If He is absent from the Universe, He is absent from yourselves, and you can have nothing to tell about Him or about the powers that come after Him.

But, allowing that a Providence reaches to you from the world beyond- making any concession to your liking- it remains none the less certain that this world holds from the Supernal and is not deserted and will not be: a Providence watching entires is even more likely than one over fragments only; and similarly, Participation is more perfect in the case of the All-Soul- as is shown, further, by the very existence of things and the wisdom manifest in their existence.Of those that advance these wild pretensions, who is so well ordered, so wise, as the Universe? The comparison is laughable, utterly out of place; to make it, except as a help towards truth, would be impiety.

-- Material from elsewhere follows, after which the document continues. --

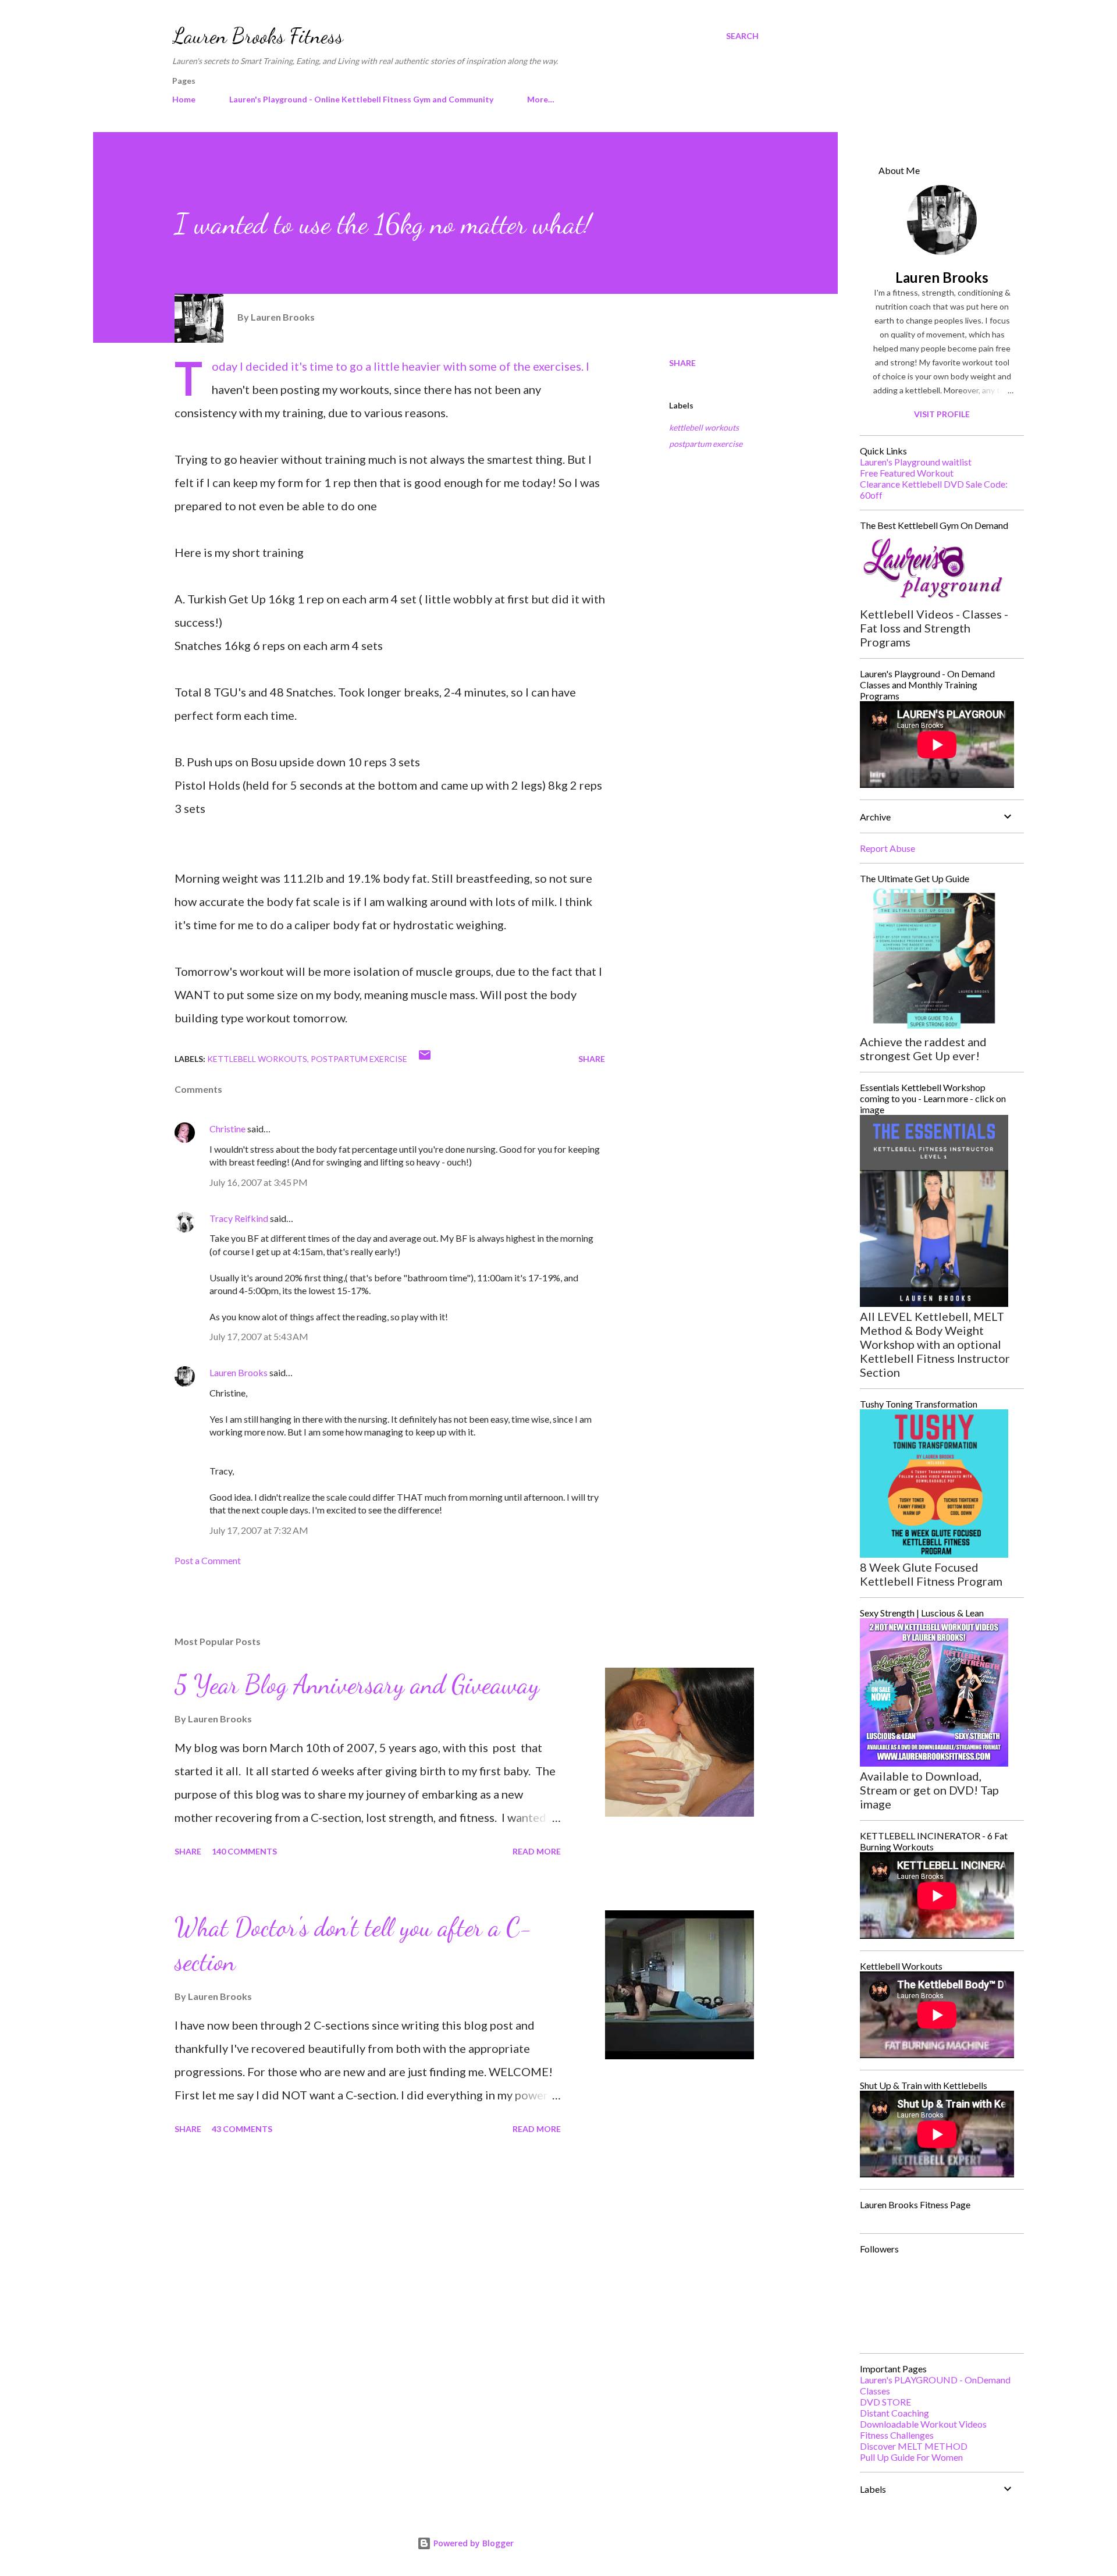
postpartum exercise (705, 444)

The very question can be entertained by no intelligent being but only by one so blind, so utterly devoid of perception and thought, so far from any vision of the Intellectual Universe as not even to see this world of our own.

For who that truly perceives the harmony of the Intellectual Realm could fail, if he has any bent towards music, to answer to the harmony in sensible sounds? What geometrician or arithmetician could fail to take pleasure in the symmetries, correspondences and principles of order observed in visible things? Consider, even, the case of pictures: those seeing by the bodily sense the productions of the art of painting do not see the one thing in the one only way; they are deeply stirred by recognizing in the objects depicted to the eyes the presentation of what lies in the idea, and so are called to recollection of the truth- the very experience out of which Love rises.Now, if the sight of Beauty excellently reproduced upon a face hurries the mind to that other Sphere, surely no one seeing the loveliness lavish in the world of sense- this vast orderliness, the Form which the stars even in their remoteness display- no one could be so dull-witted, so immoveable, as not to be carried by all this to recollection, and gripped by reverent awe in the thought of all this, so great, sprung from that greatness.Not to answer thus could only be to have neither fathomed this world nor had any vision of that other.

17.Perhaps the hate of this school for the corporeal is due to their reading of Plato who inveighs against body as a grave hindrance to Soul and pronounces the corporeal to be characteristically the inferior.

Then let them for the moment pass over the corporeal element in the Universe and study all that still remains.

They will think of the Intellectual Sphere which includes within itself the Ideal-Form realized in the Kosmos.They will think of the Souls, in their ordered rank, that produce incorporeal magnitude and lead the Intelligible out towards spatial extension, so that finally the thing of process becomes, by its magnitude, as adequate a representation as possible of the principle void of parts which is its model- the greatness of power there being translated here into greatness of bulk.Then whether they think of the Kosmic Sphere [the All-Soul] as already in movement under the guidance of that power of God which holds it through and through, beginning and middle and end, or whether they consider it as in rest and exercising as yet no outer governance: either approach will lead to a true appreciation of the Soul that conducts this Universe.

Now let them set body within it- not in the sense that Soul suffers any change but that, since "In the Gods there can be no grudging," it gives to its inferior all that any partial thing has strength to receive and at once their conception of the Kosmos must be revised; they cannot deny that the Soul of the Kosmos has exercised such a weight of power as to have brought the corporeal-principle, in itself unlovely, to partake of good and beauty to the utmost of its receptivity- and to a pitch which stirs Souls, beings of the divine order.